Toutefois, en dépit des nouveaux financements, seule une petite minorité des six millions de Pakistanais ayant désespérément besoin de nourriture et d’eau potable ont reçu de l’aide après que les inondations ont tué près de 1 600 personnes et laissé deux millions de personnes sans domicile.

Jusqu’à présent, les rations alimentaires et l’accès à l’eau potable n’ont été fournis qu’à environ 700 000 des survivants aux inondations, ont dit les Nations unies.

L’Organisation internationale pour les migrations a déclaré qu’il restait encore quelques 700 000 ménages n’ayant pas d’abris.

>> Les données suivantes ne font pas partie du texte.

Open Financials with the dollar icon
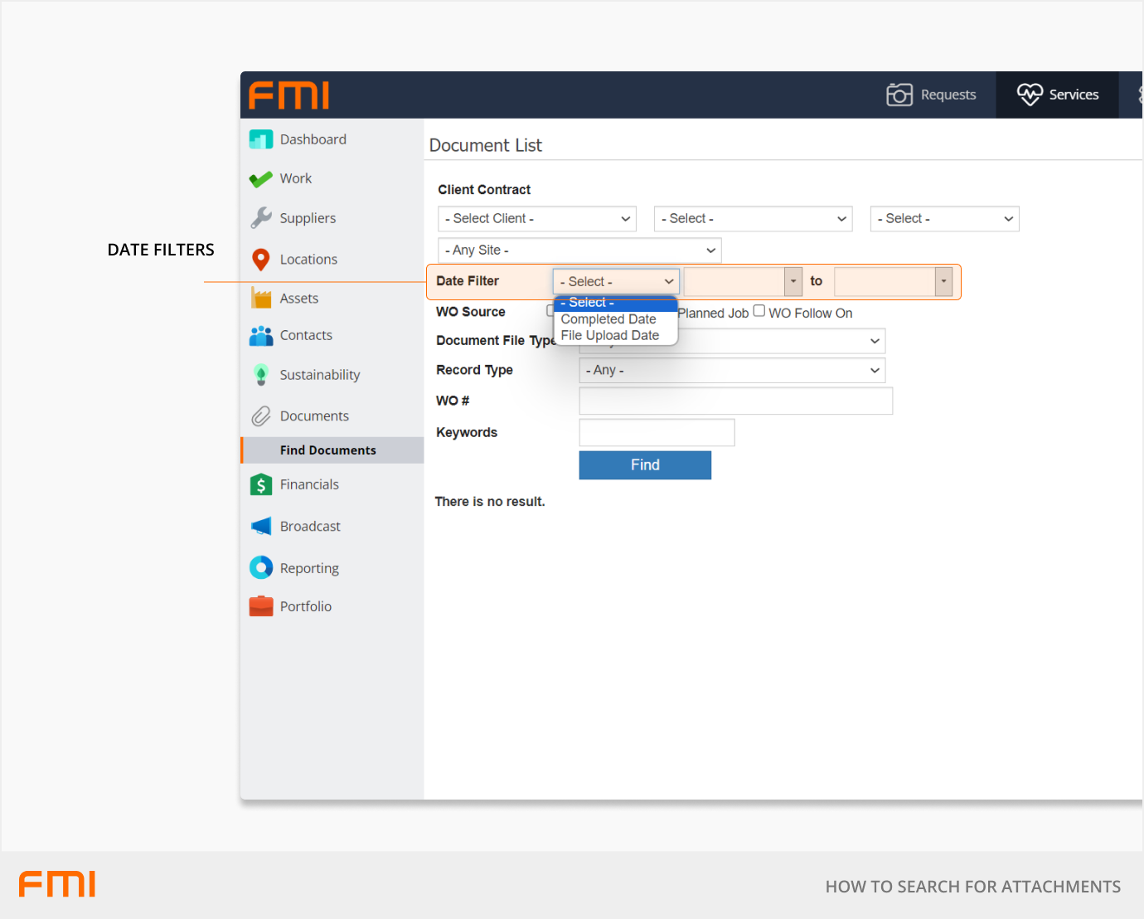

Des centaines de villages sont isolés, les autoroutes et les ponts ont été coupés en deux par les inondations et des centaines de milliers de bétails – moyens de subsistances de beaucoup de villageois – se sont noyés.

Dans un signe possible de sursis pour les agences d’aide humanitaire, les autorités ont dit que la mousson allait peut-être pouvoir faciliter les choses.